The billionaire mining magnate has engaged in a bitter feud with two of her children over a family trust account and was demanding that Pennells and his paper handover the names of sources who had contributed to his stories. The court found Pennells and WAN had every right to protect their sources.
While the Supreme Court Judges had journalist raising their glasses the same could not be said at Murdoch papers on Australia’s east coast where the senior executive and much maligned Col Allan has made a return to run the News Corp ‘sagenda amid looming elections.
Sometimes dubbed Col Pot – after the Khmer Rouge dictator – for his harsh style of management, one scribe praised him as “News Corp’s most feared flamethrower in a company of flamethrowers”. His arrival was immediately followed by the resignation of News Corp’s Australia chief Kim Williams.
While journalists and senior executives might dread Allan’s arrival, his main target remains Prime Minister Kevin Rudd and the Labor Party’s roll-out of the National Broadband Network which is seen as a threat to Murdoch’s pay TV monopoly, Foxtel.
Courts in Singapore have also been busy with common sense prevailing after charges against a political cartoonist were dropped in return for an apology. According to the city-state’s attorney-general Chew Peng Ee, known as “Demon-cratic Singapore”, had committed contempt “by scandalizing the judiciary of the Republic of Singapore”.
Singapore has reputation for being thinned-skinned when criticized and Chew was facing possible jail time over four cartoons published in 2011 and 2012 over perceived injustices by the courts. Critics welcomed the decision saying it could be a sign of increasing tolerance of political opponents.
Such tolerance has rarely been visible in China where a prominent journalist says he was kidnapped by state authorities during another harsh crackdown. Chen Min says he was snatched in Beijing and forcibly returned to Guangdong Province after calling for the release of human rights activist Xu Zhiyong.
Min says he was kept under guard for 48 hours and has since called on the Chinese government allow its people “to truly enjoy freedom from terror” adding that state suppression was impossible to tolerate.
Similar arguments have been mooted against the United States in defense Edward Snowden, the latest whistleblower to provide the White House with a diplomatic headache which the Russians were happy to prolong by grant the former CIA contractor asylum after his extended stopover in Hong Kong.
According to journalist Glen Grunwald from the Guardian newspaper, another 20,000 documents have been received from Snowden whose leaks about the US surveillance programs has dominated headlines and nations which once believed they were not targets of spying by Washington.
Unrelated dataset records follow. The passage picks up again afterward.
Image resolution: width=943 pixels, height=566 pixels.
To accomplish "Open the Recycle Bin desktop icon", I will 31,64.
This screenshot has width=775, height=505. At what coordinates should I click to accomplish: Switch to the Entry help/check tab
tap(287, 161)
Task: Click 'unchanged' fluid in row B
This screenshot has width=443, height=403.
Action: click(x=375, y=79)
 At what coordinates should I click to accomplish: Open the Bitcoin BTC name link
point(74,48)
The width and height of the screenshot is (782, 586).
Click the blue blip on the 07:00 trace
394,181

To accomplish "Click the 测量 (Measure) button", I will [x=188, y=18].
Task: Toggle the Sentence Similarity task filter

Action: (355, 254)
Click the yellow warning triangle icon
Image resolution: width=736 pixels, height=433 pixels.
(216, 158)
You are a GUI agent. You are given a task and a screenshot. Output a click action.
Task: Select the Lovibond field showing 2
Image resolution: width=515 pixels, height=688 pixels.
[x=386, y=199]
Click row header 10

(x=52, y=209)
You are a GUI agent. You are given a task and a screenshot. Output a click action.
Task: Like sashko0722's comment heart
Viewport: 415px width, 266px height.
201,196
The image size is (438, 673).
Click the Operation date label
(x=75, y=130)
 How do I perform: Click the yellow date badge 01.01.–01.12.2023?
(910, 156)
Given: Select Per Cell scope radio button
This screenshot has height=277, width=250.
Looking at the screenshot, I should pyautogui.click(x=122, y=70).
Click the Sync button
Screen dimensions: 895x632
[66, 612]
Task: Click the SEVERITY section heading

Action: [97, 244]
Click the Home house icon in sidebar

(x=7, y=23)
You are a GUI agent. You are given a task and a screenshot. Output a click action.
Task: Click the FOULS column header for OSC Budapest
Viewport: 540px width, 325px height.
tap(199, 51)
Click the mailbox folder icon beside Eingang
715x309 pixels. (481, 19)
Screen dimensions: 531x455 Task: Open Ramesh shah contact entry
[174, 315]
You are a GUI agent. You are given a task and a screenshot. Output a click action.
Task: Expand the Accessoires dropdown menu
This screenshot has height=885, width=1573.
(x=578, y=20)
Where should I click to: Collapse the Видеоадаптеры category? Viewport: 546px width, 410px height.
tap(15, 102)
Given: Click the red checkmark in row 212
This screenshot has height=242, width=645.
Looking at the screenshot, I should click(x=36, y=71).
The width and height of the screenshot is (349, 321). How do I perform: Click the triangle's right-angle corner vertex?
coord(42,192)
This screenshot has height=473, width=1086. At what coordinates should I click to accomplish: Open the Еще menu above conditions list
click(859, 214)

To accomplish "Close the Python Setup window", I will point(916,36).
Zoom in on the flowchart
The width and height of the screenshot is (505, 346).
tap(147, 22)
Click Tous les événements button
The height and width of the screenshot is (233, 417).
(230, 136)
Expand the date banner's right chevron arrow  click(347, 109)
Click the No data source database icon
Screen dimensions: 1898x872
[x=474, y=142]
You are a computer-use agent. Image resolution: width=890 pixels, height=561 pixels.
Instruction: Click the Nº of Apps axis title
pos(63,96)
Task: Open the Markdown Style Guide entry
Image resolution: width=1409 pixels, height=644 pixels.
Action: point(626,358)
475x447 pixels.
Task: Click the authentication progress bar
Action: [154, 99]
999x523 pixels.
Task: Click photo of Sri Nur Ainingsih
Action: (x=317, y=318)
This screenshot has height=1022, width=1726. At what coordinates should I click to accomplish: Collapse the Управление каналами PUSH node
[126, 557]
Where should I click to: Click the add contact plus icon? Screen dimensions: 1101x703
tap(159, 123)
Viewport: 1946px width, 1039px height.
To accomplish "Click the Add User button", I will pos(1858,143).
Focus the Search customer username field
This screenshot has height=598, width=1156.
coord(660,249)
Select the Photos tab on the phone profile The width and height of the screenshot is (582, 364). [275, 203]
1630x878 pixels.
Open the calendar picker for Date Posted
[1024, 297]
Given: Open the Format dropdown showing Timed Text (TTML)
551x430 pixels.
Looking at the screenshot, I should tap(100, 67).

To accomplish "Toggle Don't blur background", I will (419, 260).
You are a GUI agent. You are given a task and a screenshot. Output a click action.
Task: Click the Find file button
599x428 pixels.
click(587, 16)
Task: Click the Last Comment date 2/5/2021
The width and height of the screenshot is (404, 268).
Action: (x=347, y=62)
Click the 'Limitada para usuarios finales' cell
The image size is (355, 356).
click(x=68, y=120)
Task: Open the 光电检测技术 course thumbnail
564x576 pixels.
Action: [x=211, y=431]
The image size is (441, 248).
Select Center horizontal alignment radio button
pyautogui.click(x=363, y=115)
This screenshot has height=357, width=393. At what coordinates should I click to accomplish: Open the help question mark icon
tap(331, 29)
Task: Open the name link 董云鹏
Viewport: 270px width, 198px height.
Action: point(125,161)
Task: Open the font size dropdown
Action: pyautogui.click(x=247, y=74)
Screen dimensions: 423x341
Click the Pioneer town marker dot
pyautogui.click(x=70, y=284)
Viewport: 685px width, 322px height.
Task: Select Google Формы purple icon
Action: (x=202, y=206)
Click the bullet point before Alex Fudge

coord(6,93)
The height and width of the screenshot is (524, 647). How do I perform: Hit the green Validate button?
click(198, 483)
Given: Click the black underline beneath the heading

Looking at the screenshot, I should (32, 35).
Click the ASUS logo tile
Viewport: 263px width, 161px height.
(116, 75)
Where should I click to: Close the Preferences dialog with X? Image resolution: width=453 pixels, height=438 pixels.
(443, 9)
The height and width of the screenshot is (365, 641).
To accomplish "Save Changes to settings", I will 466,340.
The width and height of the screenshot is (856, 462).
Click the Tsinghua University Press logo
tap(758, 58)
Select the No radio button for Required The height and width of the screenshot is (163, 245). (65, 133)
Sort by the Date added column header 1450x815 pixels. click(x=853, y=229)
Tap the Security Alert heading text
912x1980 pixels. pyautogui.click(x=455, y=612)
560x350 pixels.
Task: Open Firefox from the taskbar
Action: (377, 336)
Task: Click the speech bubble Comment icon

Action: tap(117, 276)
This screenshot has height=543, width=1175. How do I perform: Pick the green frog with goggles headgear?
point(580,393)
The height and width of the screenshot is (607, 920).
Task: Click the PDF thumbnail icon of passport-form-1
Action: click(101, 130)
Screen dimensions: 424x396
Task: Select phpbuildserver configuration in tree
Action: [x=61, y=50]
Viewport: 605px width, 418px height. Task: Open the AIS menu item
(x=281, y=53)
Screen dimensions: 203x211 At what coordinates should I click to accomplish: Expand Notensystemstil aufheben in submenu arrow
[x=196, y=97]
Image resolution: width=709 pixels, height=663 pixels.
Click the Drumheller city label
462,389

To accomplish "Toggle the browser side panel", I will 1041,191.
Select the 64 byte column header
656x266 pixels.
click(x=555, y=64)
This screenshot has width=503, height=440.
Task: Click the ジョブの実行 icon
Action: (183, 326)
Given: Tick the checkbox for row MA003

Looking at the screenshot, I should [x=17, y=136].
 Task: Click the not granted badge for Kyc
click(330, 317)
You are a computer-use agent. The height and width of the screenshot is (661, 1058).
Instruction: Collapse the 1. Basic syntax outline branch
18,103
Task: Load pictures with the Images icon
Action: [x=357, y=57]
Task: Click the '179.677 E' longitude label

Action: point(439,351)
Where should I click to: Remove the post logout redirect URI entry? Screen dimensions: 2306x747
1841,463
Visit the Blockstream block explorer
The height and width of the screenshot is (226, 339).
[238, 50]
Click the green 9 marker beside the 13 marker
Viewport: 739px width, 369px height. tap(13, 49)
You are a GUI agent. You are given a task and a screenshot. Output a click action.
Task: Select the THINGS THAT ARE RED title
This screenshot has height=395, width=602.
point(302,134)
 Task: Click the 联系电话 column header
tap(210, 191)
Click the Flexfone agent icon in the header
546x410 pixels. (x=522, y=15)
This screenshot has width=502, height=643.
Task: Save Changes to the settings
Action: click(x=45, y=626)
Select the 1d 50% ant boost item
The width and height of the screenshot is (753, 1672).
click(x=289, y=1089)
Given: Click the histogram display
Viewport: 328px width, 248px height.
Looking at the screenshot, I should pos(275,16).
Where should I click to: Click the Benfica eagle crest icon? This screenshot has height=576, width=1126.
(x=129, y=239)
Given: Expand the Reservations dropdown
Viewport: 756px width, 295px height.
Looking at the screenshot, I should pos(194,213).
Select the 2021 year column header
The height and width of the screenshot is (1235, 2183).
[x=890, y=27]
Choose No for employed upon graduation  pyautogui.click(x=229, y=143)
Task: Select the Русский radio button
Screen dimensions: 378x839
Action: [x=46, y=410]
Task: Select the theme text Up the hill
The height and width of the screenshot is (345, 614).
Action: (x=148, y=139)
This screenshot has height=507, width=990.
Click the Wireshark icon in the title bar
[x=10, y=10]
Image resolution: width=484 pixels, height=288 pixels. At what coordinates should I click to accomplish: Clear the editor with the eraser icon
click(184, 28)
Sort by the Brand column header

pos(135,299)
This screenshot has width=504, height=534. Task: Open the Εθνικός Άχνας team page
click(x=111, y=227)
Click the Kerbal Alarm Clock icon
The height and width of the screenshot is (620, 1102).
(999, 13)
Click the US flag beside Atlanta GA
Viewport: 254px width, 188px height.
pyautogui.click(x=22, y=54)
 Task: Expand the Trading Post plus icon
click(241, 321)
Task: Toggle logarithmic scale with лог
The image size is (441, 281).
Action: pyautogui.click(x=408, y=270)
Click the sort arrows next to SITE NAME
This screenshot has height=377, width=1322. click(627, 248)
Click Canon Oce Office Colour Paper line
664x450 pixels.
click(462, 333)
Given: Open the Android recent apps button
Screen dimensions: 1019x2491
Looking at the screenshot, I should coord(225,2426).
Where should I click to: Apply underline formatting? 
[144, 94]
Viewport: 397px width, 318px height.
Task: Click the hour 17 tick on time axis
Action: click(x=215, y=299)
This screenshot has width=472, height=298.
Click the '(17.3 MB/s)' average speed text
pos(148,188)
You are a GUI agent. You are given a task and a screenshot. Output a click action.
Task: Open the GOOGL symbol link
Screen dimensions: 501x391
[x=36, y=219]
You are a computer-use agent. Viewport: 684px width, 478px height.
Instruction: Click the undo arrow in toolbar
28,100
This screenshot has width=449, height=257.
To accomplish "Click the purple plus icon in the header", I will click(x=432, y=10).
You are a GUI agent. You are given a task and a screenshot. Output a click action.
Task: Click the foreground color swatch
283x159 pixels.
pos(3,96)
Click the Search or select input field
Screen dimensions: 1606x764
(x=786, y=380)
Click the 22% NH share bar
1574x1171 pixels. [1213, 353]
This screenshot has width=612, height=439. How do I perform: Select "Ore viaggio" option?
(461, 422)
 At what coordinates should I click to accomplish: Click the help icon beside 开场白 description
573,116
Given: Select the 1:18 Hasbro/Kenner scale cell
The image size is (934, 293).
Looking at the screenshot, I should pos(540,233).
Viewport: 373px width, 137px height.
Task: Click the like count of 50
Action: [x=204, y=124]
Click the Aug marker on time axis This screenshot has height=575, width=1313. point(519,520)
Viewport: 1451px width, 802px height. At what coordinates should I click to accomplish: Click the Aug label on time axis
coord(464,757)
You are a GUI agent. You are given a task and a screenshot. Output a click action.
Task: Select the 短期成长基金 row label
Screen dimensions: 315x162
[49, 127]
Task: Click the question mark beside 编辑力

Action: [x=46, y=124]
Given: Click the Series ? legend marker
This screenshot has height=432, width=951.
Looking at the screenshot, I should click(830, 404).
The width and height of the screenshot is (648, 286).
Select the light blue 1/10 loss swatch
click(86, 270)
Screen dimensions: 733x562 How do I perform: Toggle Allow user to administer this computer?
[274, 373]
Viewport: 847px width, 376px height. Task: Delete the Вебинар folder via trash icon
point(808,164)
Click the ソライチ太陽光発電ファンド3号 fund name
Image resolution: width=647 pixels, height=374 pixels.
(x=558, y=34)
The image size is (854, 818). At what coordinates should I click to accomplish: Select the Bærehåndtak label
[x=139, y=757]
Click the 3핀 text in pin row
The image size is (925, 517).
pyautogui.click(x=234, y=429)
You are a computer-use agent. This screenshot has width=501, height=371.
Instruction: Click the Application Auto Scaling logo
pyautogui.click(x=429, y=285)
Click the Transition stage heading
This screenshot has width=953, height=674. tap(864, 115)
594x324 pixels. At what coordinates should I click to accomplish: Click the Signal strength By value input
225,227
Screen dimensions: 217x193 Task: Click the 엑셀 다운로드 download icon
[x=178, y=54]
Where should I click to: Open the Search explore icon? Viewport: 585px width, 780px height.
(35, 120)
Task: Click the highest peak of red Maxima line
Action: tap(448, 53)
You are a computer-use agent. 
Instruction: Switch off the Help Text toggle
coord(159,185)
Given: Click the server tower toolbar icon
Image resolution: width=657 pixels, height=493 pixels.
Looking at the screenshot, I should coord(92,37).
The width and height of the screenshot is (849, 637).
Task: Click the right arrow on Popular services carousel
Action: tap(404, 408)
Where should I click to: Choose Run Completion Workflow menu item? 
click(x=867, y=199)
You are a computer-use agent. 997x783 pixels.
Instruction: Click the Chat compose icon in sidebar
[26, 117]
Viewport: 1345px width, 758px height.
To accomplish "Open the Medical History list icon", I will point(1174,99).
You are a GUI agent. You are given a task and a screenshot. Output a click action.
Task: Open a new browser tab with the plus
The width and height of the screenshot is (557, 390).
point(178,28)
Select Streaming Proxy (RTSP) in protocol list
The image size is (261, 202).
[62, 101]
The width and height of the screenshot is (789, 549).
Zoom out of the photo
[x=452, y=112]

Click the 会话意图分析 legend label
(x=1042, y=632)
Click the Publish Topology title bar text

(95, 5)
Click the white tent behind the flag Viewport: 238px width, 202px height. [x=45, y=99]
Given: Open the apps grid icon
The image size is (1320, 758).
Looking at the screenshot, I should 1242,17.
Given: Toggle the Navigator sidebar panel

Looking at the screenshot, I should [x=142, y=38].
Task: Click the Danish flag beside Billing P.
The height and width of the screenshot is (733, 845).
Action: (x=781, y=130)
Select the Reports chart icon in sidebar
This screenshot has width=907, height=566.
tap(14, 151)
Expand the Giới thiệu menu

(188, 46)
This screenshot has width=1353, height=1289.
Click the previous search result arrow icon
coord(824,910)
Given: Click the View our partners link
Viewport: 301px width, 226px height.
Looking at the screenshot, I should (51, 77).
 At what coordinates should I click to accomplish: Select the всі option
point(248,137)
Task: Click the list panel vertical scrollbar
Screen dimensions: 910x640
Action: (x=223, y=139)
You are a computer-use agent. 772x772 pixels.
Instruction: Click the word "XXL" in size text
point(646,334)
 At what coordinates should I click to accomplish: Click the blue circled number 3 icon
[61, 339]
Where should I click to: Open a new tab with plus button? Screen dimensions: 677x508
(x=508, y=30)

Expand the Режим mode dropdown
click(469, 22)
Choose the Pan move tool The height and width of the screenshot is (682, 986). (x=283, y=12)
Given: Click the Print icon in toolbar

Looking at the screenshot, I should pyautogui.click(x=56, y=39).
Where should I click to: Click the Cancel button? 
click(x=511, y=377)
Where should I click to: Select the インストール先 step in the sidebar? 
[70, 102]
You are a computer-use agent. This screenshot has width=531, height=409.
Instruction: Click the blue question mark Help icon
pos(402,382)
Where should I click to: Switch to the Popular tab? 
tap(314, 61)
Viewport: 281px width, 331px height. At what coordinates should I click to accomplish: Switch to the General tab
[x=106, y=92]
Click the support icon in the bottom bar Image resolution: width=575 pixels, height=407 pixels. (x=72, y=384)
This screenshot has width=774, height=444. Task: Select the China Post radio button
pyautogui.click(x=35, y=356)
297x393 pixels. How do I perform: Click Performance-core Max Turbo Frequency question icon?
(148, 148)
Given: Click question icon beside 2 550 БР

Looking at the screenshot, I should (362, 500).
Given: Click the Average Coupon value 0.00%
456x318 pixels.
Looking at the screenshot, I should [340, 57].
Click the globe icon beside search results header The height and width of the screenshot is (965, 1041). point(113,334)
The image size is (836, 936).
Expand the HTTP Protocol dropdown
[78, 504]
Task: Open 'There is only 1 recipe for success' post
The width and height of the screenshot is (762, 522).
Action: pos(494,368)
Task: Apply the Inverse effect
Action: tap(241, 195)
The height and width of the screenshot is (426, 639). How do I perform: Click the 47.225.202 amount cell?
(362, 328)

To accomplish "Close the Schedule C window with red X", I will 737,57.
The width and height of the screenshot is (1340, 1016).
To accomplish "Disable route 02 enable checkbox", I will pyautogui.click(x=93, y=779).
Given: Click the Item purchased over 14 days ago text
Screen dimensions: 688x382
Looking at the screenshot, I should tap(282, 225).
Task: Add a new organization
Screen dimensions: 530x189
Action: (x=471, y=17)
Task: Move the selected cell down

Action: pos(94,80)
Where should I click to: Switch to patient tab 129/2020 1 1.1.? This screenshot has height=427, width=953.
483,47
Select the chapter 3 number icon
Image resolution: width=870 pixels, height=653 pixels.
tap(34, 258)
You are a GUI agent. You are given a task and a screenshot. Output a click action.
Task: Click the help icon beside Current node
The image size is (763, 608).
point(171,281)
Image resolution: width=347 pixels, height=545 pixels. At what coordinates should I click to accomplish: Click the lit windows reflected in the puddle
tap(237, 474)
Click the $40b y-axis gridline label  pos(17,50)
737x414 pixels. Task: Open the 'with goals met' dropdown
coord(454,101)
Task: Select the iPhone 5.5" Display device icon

Existence of those documents was made known during a hearing by the Brazilian Senate’s Foreign Affairs Committee tasked with examining American surveillance of their country.
In Thailand a journalist has been harassed and questioned in connection with comments he posted on his personal Facebook page speculating about a possible military coup. The CPJ said it had called on Thai authorities to drop the criminal investigation against Sermsuk Kasitpradit and to refrain broadly from curbing freedom of expression over the Internet.
Finally in a sad farewell, Yehuda Lev, World War II veteran and widely regarded as an iconoclastic journalist has died. A hero too many, Lev was also a veteran Israel’s War of Independence after he established a European underground route to smuggle Holocaust survivors to Palestine. He died after a prolonged illness. He was 86.